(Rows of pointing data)

########

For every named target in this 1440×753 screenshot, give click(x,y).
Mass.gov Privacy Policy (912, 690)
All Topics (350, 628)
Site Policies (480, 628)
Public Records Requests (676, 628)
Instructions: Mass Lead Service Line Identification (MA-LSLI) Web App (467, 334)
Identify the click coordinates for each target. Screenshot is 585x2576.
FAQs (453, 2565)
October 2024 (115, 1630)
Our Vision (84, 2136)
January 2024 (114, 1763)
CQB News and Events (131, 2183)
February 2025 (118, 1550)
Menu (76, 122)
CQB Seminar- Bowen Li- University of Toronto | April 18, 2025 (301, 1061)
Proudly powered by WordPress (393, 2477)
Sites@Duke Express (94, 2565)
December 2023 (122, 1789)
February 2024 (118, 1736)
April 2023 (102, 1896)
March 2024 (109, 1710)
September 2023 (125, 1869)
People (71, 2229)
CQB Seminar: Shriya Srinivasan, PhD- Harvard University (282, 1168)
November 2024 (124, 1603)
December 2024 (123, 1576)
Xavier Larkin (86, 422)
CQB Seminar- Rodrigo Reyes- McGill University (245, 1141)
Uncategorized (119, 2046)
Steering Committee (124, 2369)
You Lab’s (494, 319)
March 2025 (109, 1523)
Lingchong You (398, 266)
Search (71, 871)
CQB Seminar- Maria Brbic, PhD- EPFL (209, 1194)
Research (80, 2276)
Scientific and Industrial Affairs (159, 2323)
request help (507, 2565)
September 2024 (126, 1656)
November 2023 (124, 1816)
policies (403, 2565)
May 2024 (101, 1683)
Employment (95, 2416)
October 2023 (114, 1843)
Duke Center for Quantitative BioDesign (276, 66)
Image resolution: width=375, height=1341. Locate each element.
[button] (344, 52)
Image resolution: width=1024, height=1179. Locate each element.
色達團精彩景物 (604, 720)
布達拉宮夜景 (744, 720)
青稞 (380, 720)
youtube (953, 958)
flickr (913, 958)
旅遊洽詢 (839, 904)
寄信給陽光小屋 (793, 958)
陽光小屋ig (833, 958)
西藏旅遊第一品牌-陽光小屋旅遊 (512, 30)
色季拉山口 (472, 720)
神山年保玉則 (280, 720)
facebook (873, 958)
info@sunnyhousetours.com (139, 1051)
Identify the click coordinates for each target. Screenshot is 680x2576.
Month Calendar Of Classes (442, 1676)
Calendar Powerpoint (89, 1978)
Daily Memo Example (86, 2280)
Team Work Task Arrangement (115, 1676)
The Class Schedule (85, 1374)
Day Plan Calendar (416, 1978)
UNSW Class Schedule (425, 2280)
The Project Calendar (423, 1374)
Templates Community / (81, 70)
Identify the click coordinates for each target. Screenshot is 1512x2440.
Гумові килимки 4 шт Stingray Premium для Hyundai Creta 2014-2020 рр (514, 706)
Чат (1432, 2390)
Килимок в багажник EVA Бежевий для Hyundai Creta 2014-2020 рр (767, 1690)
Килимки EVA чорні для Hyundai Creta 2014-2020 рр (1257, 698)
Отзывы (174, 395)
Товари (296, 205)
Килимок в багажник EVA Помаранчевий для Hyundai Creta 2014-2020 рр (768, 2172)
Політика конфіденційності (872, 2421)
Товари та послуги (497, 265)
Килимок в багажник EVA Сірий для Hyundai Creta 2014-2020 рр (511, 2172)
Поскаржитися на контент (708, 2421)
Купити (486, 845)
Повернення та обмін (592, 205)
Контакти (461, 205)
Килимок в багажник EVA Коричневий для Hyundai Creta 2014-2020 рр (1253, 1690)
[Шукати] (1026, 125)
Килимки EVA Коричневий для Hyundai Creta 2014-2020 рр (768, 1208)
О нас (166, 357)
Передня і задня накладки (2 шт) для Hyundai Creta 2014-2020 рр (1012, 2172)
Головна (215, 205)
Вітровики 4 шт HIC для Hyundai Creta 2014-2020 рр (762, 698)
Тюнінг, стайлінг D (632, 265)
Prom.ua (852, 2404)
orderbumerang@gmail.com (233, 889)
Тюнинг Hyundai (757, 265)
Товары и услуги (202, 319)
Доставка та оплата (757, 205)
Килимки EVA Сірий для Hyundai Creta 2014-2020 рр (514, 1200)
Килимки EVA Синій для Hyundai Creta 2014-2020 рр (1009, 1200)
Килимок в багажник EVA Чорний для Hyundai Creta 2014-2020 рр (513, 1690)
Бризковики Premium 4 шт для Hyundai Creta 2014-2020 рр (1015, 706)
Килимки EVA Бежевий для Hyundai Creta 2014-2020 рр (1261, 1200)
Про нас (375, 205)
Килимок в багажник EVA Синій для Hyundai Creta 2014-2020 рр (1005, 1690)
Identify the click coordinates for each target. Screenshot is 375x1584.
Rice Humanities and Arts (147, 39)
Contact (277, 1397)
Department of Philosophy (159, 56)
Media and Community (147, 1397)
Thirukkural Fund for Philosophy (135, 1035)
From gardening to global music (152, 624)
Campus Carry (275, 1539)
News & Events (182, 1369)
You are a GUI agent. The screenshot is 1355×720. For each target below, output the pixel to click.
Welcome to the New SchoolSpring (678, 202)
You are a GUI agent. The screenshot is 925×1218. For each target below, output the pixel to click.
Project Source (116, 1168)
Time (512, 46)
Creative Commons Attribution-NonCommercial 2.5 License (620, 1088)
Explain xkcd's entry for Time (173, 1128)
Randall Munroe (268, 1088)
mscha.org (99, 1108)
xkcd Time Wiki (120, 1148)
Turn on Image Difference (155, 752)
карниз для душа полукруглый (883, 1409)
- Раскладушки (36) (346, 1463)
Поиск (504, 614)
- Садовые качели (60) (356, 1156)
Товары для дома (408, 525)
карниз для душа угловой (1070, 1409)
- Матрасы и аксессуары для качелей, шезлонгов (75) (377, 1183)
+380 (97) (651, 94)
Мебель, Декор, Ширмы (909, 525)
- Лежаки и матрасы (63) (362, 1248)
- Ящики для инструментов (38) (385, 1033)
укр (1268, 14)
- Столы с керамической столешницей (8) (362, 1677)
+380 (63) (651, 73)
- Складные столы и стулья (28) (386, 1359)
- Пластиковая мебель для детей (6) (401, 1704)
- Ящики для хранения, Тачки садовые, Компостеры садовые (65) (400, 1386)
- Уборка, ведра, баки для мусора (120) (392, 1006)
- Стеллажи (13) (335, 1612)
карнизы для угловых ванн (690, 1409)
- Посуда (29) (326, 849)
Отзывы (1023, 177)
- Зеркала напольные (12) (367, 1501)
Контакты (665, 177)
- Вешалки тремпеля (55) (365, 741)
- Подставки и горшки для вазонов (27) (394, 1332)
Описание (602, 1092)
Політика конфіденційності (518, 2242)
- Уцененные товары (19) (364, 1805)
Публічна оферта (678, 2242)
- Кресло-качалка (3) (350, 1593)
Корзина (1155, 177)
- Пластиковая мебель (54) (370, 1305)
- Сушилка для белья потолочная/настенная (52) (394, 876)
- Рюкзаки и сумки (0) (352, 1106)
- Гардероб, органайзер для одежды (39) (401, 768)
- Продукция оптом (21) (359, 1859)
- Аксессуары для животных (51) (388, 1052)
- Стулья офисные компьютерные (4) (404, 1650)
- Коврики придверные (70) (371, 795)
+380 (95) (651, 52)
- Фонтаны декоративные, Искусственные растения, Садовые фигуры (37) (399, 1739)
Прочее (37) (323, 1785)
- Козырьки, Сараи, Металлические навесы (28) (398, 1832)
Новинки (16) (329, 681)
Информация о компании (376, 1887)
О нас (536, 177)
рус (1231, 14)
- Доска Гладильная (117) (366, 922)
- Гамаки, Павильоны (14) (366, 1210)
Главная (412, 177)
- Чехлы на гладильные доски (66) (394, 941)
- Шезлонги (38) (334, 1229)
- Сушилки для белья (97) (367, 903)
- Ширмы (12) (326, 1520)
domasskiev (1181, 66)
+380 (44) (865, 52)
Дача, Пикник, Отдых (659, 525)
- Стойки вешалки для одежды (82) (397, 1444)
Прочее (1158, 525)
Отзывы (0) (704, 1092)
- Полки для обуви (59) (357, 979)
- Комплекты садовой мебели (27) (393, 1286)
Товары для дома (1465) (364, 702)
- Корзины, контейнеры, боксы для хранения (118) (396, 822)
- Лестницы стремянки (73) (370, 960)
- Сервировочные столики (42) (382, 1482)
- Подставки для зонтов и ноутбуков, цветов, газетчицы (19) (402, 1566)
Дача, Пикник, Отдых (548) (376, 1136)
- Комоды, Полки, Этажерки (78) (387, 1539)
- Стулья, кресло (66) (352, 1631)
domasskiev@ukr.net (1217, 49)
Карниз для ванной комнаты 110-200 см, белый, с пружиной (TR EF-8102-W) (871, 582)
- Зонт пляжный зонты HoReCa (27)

########

*Written task*.
Gather every line of the data above that contains the word "element", and copy each one out in full.

*Exercise result*.
Image resolution: width=375, height=1341. Locate each element.
Image resolution: width=1024, height=1179. Locate each element.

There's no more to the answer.